Aún éramos incapaces de cruzar la calle sin mirar el semáforo, pero ya corríamos por autopistas del futuro (30/3/1984: Mad Max, Mad Max II y A la caza). Olvidando por unas horas al matón de clase, soñábamos con pisotear a un adversario invencible (1/10/1984: Juego con la muerte, El furor del dragón y Furia oriental). Y por supuesto, nos dejábamos tentar por los demonios del rock (3-12-1984: El Muro, Heavy Metal y El ansia).
Sin complejos ni vergüenza, podíamos transitar de la violencia al escalofrío (15-6-1984: Perros de paja, Muertos y enterrados y El tren del terror). Guiados por la costumbre, nos habituamos a superar cualquier contradicción (15-9-1984: Cuentos de Pasolini, Cavernícola y Excalibur). Al azar, sin poner pegas, con esa naturalidad que solo se tiene cuando no tienes edad de votar (19-1-1984: El imperio contraataca, El submarino y La lluvia del diablo / 31-10-1983: Fama, Phantasma y The Warriors).
Nos encantaba ponernos a prueba. Como cuando nos atiborramos de hamburguesas con kétchup ‒¿de quién sería la idea?‒ antes de asistir a un festín de antropófagos (26-5-1983: Holocausto caníbal, Zombi y Calígula).
Era todo un espectáculo.
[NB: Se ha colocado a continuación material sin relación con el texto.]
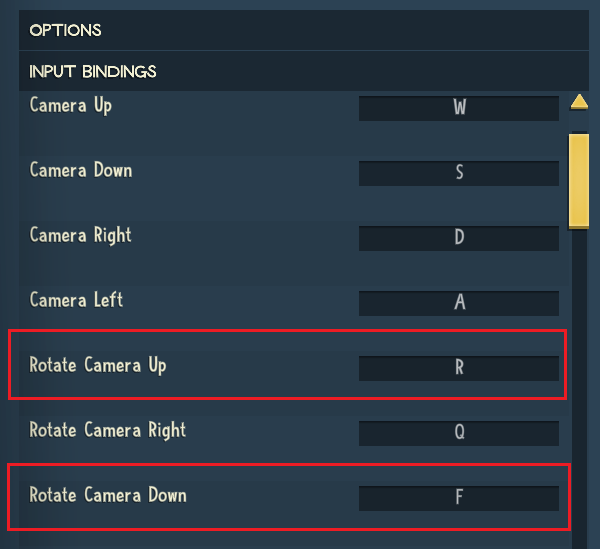
Task: Edit the Rotate Camera Down key F
Action: pyautogui.click(x=459, y=498)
Estabas sentado en la butaca, y ante tus ojos se desparramaba el talento de John Carpenter ((25-7-1984: La cosa, 1977, rescate en Nueva York y La niebla) o el ingenio de John Landis (24-5-1984: Entre pillos anda el juego, Desmadre a la americana y Granujas a todo ritmo). Por si no fuera bastante, también aprendías a apreciar los subgéneros, y a anhelar la energía que se esconde en ellos (19-6-1983: Conan el bárbaro, Ator el poderoso y Megaforce).
¿Comprenden de qué les hablo, verdad? Lo más curioso, palabra, es que el Ideal generó su mitología. Una épica particular. Historias que repetíamos, sin sello de confirmación, como aquella pelea entre mods y rockers que pudo acabar mal (9-4-1983: Quadrophenia, The Warriors y Cha Cha), o la leyenda de aquel punk de cresta roja que, en medio de otra bronca, había caído desde quién sabe dónde, para estamparse sobre un espectador (13-5-1983: The Rolling Stones, Dios salve a la reina y La canción es la misma).
Pero todo tiene un final. En este caso, además, se veía venir. En 1985, el cinestudio cerró la persiana metálica. El frontispicio perdió su decorado, y el proceso de ruina siguió ese curso inapelable que, más pronto que tarde, siguen todas las ruinas.
Poco más o menos, coincidió con aquella trifulca que, según algunos, puso fin a la movida madrileña: la reyerta definitiva entre mods y rockers, a la salida de la discoteca Rock-Ola. Murió apuñalado un joven y otros dos resultaron heridos. Un incendio había destruido, un año antes, la planta baja del local.
Ya ven. Uno se pregunta qué habrá sido de toda esa gente, a estas alturas de la feria.
Dice Simon Reynolds que la retromanía nos lleva a distorsionar y a idealizar la cultura pop de otro tiempo. Normal: es algo que engancha. Pero entre todos, hemos conseguido que la nostalgia suene a cliché. Y no debería ser así.
YouTube o las páginas de descargas, opina Reynolds, son una moviola que infiltra el ayer en el presente. Cómo será la cosa que, sin la seducción de lo auténtico, el pastiche y los remix acaban generando una cultura anoréxica, derivativa y previsible.
Qué cosas. Pienso en todo esto mientras me digo: «Yo estuve allí. Yo lo vi. No me lo contaron. Y sin embargo, ¿fue tal y como lo recuerdo?».
Puestos a elegir, quizá sea mejor no saberlo.
Estos fantasmas seguirán entrando en mi memoria, de modo que prefiero saludarles con una sonrisa. Como si fueran compadres de toda la vida.
Dedico este artículo a Mario Vega, el mejor de aquellos quinceañeros.